We’ll also need the geographical boundaries file to set regional coordinates.

In [None]:
# import needed librairies
import sys
sys.path.append('../')
from LIB.utils import *

In [None]:
# real all datasets
data_path = '../data/'
hourly = pd.read_csv(data_path+'nairobi-hexclusters-2019-1-All-HourlyAggregate.csv')
monthly = pd.read_csv(data_path+ 'nairobi-hexclusters-2019-2-All-MonthlyAggregate.csv')
weekly = pd.read_csv(data_path+ 'nairobi-hexclusters-2019-2-WeeklyAggregate.csv')


version = 'V0'
train = pd.read_csv(data_path+'processed_data/train{}.csv'.format(version))
test = pd.read_csv(data_path+'processed_data/test{}.csv'.format(version))
# merge train and test so we can apply the same steps on it
train['train'] = 1
test['train'] = 0 
all_data = pd.concat([train, test])

In [None]:
# transform the destination and pickup coordinates to tuple object
all_data['coordinatesDestination'] = all_data[['Destination Long','Destination Lat']].apply(lambda row:tuple([row[0],row[1]]), axis=1)
all_data['coordinatesPickup'] = all_data[['Pickup Long','Pickup Lat']].apply(lambda row:tuple([row[0],row[1]]), axis=1)

In [None]:
# transfor the json geographical boundaries file to a dataFrame
#read geojson file 
movement_id, geometry = [],[]
with open(data_path+'nairobi_hexclusters.json') as json_file:
    data = json.load(json_file)  
    for result in data['features']:
        movement_id.append(result[u'properties'][u'MOVEMENT_ID'])
        geometry.append(result[u'geometry'][u'coordinates'][0])
    df = pd.DataFrame([movement_id,geometry]).T
df.columns = ['movement_id','geometry']

In [None]:
# associate to each coordinates the corresponding hexapolygone cluster
polygones = df['geometry']
def which_polygone(values, name_col):
    """
    input:
     values: raw values for the each sample
     name_col: the name of the column to process  
    """
    coordinates = values['coordinates'+name_col]
    for index, polygone in enumerate(polygones):
        if Point(coordinates).within(Polygon(polygone)):
            return pd.Series([df.iloc[index,0]], index=[name_col+'Id'])

In [None]:
# applicate the function wich polygone to both the destination and pickp coordinates 
tqdm.pandas()
all_data['DestinationId']= all_data.progress_apply(which_polygone, args=('Destination',),axis=1)
all_data['PickupId'] = all_data.progress_apply(which_polygone, args=('Pickup',),axis=1)

In [None]:
# changing some of the columns's name to make the join easier 
all_data.rename(columns= {
    "DestinationId":"dstid",
    "PickupId":"sourceid",
    "Placement - Weekday (Mo = 1)":"dow",
    "Pickup - TimeHour":"hod"
}, inplace=True)

# transform the columns to join on to the same dtype
weekly.sourceid = weekly.sourceid.astype(str)
weekly.dstid = weekly.dstid.astype(str)

hourly.sourceid = hourly.sourceid.astype(str)
hourly.dstid = hourly.dstid.astype(str)

all_data.sourceid = all_data.sourceid.astype(str)
all_data.dstid = all_data.dstid.astype(str)

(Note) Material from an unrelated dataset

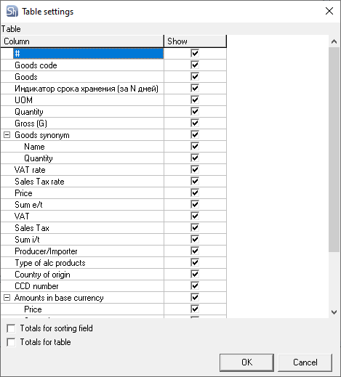Uncheck Show for Goods code
The image size is (341, 377).
tap(195, 65)
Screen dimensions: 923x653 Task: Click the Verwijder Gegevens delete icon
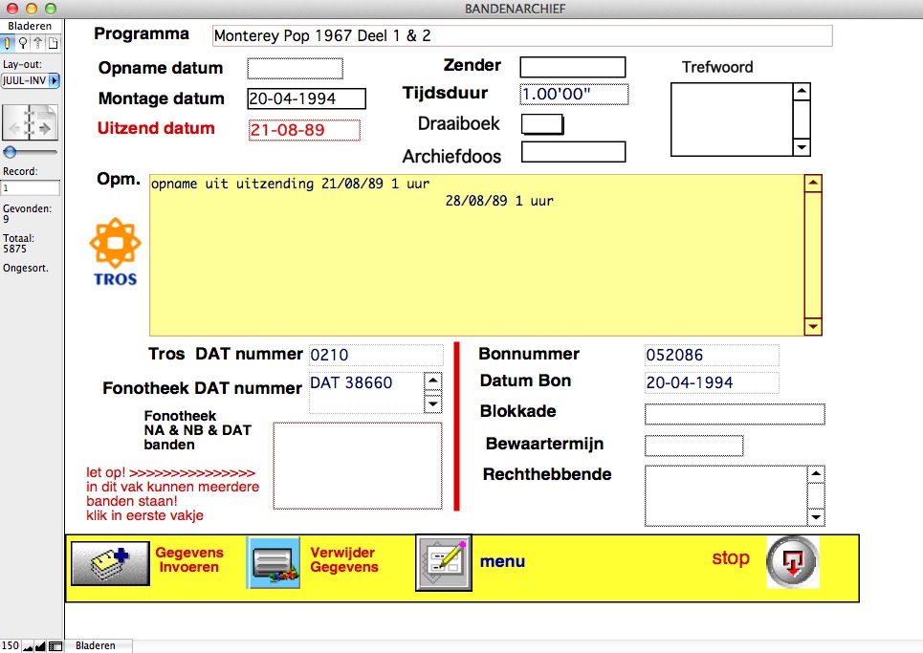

# merge the weekly and hourly datasets
all_data = all_data.merge(weekly, on=['sourceid','dstid','dow'], how='left')
all_data = all_data.merge(hourly, on=['sourceid','dstid','hod'], how='left', suffixes=('_hourly','_hourly'))

In [None]:
del(all_data.coordinatesDestination, all_data.coordinatesDestination)
train, test = all_data[all_data.train==1], all_data[all_data.train==0]
del(train.train, test.train)
version = 'V3'
train.to_csv(DATA_PATH+'processed_data/train{}.csv'.format(version), index=False)
test.to_csv(DATA_PATH+'processed_data/test{].csv'.format(version), index=False)